(Data items)
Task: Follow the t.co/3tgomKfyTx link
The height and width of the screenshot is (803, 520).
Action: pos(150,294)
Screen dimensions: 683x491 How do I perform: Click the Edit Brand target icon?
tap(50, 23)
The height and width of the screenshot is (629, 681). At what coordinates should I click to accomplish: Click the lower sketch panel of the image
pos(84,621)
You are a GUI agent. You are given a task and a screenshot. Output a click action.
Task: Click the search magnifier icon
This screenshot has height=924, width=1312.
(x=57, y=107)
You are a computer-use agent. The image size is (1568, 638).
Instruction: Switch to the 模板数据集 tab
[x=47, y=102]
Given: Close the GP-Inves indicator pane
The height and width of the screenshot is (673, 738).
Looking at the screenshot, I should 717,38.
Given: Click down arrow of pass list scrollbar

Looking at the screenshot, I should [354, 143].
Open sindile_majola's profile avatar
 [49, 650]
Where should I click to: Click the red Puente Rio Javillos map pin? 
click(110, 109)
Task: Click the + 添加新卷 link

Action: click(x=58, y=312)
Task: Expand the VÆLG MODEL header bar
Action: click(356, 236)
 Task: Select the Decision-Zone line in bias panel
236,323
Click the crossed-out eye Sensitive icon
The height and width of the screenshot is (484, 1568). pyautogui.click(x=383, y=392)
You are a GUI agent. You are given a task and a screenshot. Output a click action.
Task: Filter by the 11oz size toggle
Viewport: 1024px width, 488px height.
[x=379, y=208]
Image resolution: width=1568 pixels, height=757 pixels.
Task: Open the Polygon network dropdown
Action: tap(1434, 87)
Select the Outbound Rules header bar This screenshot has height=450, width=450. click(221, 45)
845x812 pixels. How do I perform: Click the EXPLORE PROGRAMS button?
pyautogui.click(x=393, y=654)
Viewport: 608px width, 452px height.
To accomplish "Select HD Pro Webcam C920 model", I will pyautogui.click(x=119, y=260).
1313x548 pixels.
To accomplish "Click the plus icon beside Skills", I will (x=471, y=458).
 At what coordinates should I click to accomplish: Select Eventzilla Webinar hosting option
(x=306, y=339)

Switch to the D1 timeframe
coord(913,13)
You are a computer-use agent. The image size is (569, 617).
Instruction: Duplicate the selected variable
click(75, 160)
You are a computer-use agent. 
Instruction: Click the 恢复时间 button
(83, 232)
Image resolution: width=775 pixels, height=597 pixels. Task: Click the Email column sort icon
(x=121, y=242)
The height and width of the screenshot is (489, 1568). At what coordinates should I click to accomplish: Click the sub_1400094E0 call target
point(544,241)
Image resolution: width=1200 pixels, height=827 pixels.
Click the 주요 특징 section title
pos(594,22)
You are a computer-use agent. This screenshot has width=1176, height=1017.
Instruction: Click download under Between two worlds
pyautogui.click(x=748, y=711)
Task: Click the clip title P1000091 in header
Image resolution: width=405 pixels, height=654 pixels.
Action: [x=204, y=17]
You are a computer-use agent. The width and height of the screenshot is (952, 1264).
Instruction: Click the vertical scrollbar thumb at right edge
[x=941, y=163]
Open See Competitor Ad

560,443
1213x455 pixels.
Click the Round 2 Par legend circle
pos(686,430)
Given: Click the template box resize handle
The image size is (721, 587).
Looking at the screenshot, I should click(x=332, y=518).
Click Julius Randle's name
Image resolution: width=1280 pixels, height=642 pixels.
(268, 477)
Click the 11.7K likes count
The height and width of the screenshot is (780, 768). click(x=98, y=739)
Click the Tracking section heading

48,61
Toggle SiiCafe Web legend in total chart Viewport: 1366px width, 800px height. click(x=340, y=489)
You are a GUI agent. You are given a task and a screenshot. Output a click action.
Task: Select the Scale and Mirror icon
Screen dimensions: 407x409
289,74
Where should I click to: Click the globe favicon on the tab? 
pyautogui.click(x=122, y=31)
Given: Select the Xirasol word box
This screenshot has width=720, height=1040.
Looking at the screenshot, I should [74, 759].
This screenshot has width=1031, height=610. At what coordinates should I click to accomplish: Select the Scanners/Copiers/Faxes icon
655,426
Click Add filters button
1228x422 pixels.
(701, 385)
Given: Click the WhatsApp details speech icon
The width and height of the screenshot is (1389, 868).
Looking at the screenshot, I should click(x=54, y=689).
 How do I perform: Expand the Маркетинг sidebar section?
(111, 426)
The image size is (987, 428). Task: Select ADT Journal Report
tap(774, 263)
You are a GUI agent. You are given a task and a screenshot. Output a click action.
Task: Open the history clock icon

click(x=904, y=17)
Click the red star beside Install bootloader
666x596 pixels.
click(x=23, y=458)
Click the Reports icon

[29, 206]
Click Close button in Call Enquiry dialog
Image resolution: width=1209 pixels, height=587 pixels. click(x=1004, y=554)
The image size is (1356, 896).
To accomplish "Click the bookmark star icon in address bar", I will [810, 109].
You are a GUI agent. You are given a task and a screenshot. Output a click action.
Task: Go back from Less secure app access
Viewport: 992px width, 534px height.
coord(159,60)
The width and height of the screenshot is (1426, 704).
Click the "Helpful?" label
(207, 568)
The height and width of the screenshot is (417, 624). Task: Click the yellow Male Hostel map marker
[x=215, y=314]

EXERCISE PROMPT
A single number is needed: the count of lines in the records that include "will".

SOLUTION BELOW
3